• [Source records]
++++++

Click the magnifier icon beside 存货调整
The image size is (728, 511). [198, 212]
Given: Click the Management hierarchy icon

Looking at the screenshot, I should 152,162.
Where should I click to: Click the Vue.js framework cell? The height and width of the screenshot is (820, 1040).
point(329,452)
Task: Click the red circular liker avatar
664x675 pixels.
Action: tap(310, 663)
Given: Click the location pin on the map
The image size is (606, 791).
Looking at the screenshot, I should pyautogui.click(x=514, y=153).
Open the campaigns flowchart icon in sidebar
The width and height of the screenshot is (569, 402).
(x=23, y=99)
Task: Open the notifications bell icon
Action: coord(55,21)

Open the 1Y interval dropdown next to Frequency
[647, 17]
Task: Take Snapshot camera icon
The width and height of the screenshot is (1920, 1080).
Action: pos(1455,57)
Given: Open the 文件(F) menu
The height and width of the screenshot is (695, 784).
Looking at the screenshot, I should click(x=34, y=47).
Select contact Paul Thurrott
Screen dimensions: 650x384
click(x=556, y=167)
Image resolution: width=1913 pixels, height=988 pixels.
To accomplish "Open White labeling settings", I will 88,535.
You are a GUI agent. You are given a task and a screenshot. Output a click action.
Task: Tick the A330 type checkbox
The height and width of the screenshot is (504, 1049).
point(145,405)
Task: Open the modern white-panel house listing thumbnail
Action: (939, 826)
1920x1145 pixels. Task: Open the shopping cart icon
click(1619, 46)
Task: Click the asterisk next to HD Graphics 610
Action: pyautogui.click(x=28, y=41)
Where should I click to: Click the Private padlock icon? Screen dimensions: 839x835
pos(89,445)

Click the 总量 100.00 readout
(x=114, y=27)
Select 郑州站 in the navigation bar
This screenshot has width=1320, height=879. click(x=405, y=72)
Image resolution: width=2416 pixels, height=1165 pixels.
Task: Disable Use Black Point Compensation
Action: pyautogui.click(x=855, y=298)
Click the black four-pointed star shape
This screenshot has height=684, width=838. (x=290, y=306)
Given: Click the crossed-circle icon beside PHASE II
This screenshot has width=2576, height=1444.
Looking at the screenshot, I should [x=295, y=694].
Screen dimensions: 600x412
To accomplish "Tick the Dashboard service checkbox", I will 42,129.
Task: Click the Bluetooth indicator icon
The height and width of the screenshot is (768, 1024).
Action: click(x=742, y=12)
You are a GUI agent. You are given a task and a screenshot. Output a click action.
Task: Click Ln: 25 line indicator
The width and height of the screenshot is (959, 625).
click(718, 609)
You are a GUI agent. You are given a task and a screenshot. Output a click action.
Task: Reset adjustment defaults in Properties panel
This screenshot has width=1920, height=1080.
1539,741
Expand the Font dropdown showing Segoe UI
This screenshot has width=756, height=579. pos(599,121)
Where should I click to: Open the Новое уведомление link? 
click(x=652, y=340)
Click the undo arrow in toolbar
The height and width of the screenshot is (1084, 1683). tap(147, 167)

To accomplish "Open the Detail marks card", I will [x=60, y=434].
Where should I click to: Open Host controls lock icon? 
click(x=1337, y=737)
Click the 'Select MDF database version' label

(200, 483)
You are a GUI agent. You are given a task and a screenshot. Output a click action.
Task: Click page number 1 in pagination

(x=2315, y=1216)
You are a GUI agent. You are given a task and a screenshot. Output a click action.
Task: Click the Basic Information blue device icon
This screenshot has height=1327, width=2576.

++++++

• [Given exercise]
Can you copy out all of the entries above word for word?

• [Result of the task]
Click the magnifier icon beside 存货调整
The image size is (728, 511). [198, 212]
Given: Click the Management hierarchy icon

Looking at the screenshot, I should 152,162.
Where should I click to: Click the Vue.js framework cell? The height and width of the screenshot is (820, 1040).
point(329,452)
Task: Click the red circular liker avatar
664x675 pixels.
Action: tap(310, 663)
Given: Click the location pin on the map
The image size is (606, 791).
Looking at the screenshot, I should pyautogui.click(x=514, y=153).
Open the campaigns flowchart icon in sidebar
The width and height of the screenshot is (569, 402).
(x=23, y=99)
Task: Open the notifications bell icon
Action: coord(55,21)

Open the 1Y interval dropdown next to Frequency
[647, 17]
Task: Take Snapshot camera icon
The width and height of the screenshot is (1920, 1080).
Action: pos(1455,57)
Given: Open the 文件(F) menu
The height and width of the screenshot is (695, 784).
Looking at the screenshot, I should click(x=34, y=47).
Select contact Paul Thurrott
Screen dimensions: 650x384
click(x=556, y=167)
Image resolution: width=1913 pixels, height=988 pixels.
To accomplish "Open White labeling settings", I will 88,535.
You are a GUI agent. You are given a task and a screenshot. Output a click action.
Task: Tick the A330 type checkbox
The height and width of the screenshot is (504, 1049).
point(145,405)
Task: Open the modern white-panel house listing thumbnail
Action: (939, 826)
1920x1145 pixels. Task: Open the shopping cart icon
click(1619, 46)
Task: Click the asterisk next to HD Graphics 610
Action: pyautogui.click(x=28, y=41)
Where should I click to: Click the Private padlock icon? Screen dimensions: 839x835
pos(89,445)

Click the 总量 100.00 readout
(x=114, y=27)
Select 郑州站 in the navigation bar
This screenshot has width=1320, height=879. click(x=405, y=72)
Image resolution: width=2416 pixels, height=1165 pixels.
Task: Disable Use Black Point Compensation
Action: pyautogui.click(x=855, y=298)
Click the black four-pointed star shape
This screenshot has height=684, width=838. (x=290, y=306)
Given: Click the crossed-circle icon beside PHASE II
This screenshot has width=2576, height=1444.
Looking at the screenshot, I should [x=295, y=694].
Screen dimensions: 600x412
To accomplish "Tick the Dashboard service checkbox", I will 42,129.
Task: Click the Bluetooth indicator icon
The height and width of the screenshot is (768, 1024).
Action: click(x=742, y=12)
You are a GUI agent. You are given a task and a screenshot. Output a click action.
Task: Click Ln: 25 line indicator
The width and height of the screenshot is (959, 625).
click(718, 609)
You are a GUI agent. You are given a task and a screenshot. Output a click action.
Task: Reset adjustment defaults in Properties panel
This screenshot has width=1920, height=1080.
1539,741
Expand the Font dropdown showing Segoe UI
This screenshot has width=756, height=579. pos(599,121)
Where should I click to: Open the Новое уведомление link? 
click(x=652, y=340)
Click the undo arrow in toolbar
The height and width of the screenshot is (1084, 1683). tap(147, 167)

To accomplish "Open the Detail marks card", I will [x=60, y=434].
Where should I click to: Open Host controls lock icon? 
click(x=1337, y=737)
Click the 'Select MDF database version' label

(200, 483)
You are a GUI agent. You are given a task and a screenshot. Output a click action.
Task: Click page number 1 in pagination

(x=2315, y=1216)
You are a GUI agent. You are given a task and a screenshot. Output a click action.
Task: Click the Basic Information blue device icon
This screenshot has height=1327, width=2576.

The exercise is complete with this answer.